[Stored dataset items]
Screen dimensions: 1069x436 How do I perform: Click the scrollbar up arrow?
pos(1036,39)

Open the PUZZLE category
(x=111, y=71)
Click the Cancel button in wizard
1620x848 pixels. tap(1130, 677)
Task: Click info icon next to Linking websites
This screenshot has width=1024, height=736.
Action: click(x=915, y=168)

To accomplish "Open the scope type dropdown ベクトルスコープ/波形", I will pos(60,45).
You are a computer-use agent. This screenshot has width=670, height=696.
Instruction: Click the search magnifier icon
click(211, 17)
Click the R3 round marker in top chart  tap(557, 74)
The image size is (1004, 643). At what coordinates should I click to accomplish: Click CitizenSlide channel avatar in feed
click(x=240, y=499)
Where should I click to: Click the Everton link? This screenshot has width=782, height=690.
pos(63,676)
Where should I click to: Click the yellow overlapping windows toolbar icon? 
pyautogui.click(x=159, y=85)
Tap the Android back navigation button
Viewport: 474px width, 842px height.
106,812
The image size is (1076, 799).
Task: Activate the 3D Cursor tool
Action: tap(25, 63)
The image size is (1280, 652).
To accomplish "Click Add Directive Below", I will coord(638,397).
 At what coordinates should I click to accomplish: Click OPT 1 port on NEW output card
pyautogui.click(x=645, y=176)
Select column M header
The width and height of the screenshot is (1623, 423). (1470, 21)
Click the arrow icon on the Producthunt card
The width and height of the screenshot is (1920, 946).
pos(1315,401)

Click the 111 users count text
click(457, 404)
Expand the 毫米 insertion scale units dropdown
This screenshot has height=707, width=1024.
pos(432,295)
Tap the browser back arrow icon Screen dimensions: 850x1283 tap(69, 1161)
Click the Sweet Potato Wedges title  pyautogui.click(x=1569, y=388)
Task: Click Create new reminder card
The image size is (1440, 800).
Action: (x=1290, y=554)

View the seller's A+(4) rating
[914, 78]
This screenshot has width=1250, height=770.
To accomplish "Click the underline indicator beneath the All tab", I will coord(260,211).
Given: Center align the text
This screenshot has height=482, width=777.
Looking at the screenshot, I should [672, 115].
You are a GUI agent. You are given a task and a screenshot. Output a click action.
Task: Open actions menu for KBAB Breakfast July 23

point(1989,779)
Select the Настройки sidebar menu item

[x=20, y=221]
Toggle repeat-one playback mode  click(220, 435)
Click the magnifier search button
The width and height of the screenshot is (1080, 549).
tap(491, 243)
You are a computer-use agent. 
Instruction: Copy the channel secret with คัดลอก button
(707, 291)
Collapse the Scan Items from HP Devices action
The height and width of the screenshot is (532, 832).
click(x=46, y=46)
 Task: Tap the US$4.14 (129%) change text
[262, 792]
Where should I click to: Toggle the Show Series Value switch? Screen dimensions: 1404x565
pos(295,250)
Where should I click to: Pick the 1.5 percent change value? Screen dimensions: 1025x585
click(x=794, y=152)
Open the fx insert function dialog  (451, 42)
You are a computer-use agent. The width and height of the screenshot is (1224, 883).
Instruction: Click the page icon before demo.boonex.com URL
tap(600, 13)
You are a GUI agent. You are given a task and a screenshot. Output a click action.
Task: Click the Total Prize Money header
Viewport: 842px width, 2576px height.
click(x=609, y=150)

• **Instructions to follow**
Please convert the records, from the start up to and including the line with "click(x=240, y=499)", into a two-column CSV with the columns request and answer. Give one row per record, with each field in quotation marks and any line breaks in a field replaced by spaces.

• **Reply**
request,answer
"Screen dimensions: 1069x436 How do I perform: Click the scrollbar up arrow?","pos(1036,39)"
"Open the PUZZLE category","(x=111, y=71)"
"Click the Cancel button in wizard","1620x848 pixels. tap(1130, 677)"
"Task: Click info icon next to Linking websites This screenshot has width=1024, height=736.","Action: click(x=915, y=168)"
"To accomplish ""Open the scope type dropdown ベクトルスコープ/波形"",","I will pos(60,45)."
"You are a computer-use agent. This screenshot has width=670, height=696. Instruction: Click the search magnifier icon","click(211, 17)"
"Click the R3 round marker in top chart","tap(557, 74)"
"The image size is (1004, 643). At what coordinates should I click to accomplish: Click CitizenSlide channel avatar in feed","click(x=240, y=499)"